== Data provided ==
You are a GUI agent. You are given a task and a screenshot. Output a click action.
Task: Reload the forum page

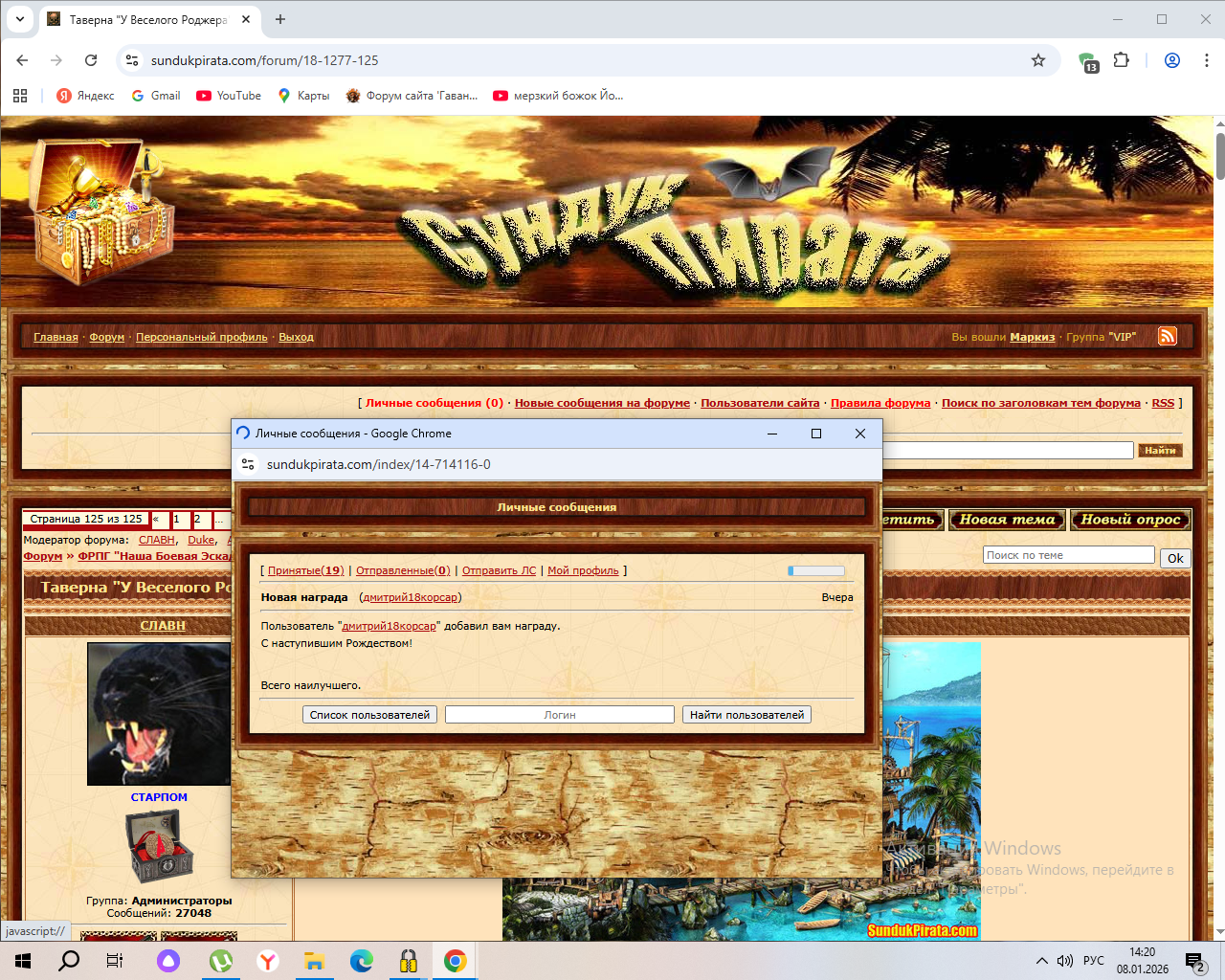[91, 60]
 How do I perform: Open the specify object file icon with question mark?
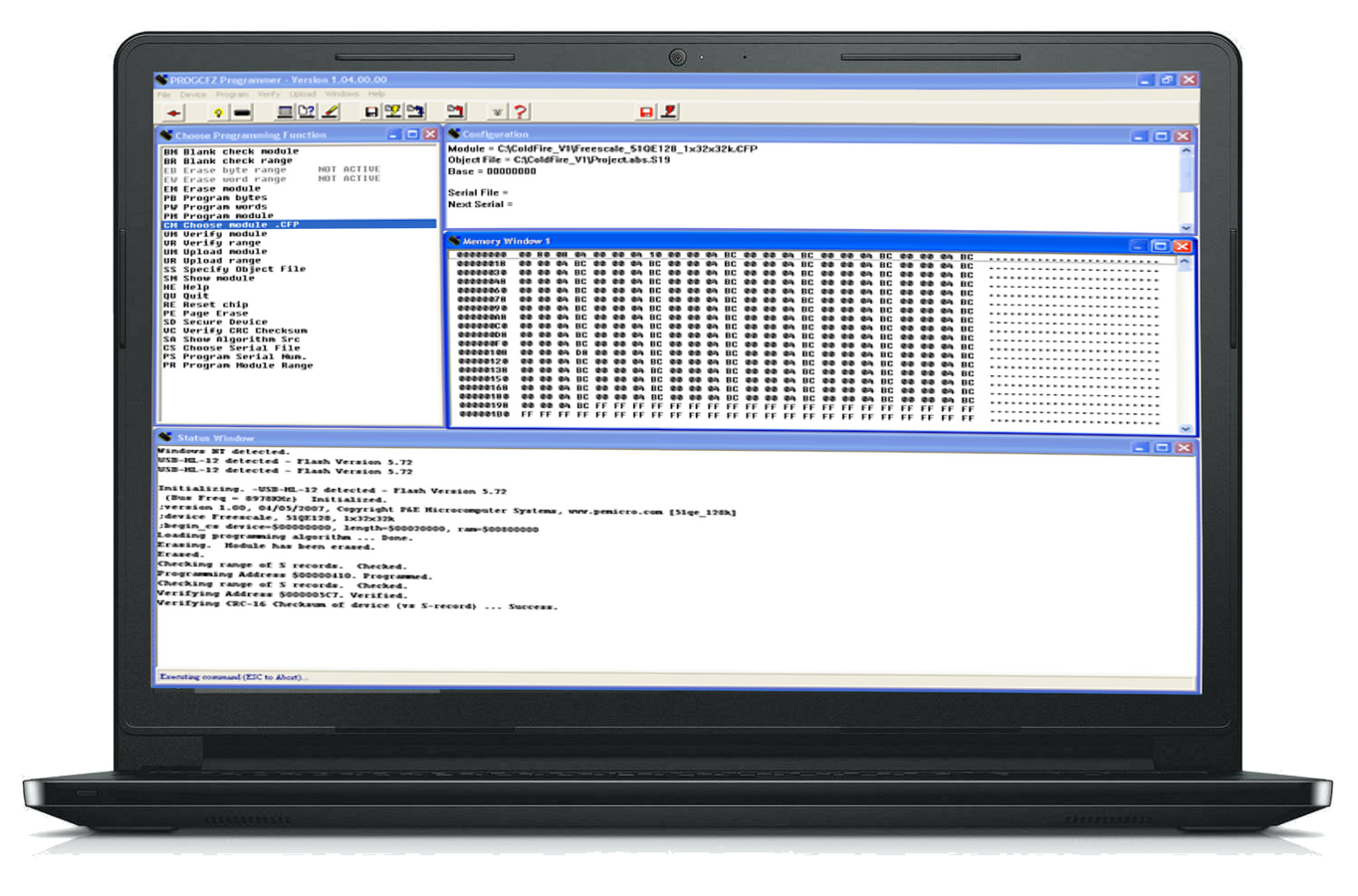(306, 112)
===
Aim of the task:
Return every entry above word for word, leaving pictures out.

Exercise answer:
You are a GUI agent. You are given a task and a screenshot. Output a click action.
Task: Reload the forum page

[91, 60]
 How do I perform: Open the specify object file icon with question mark?
(306, 112)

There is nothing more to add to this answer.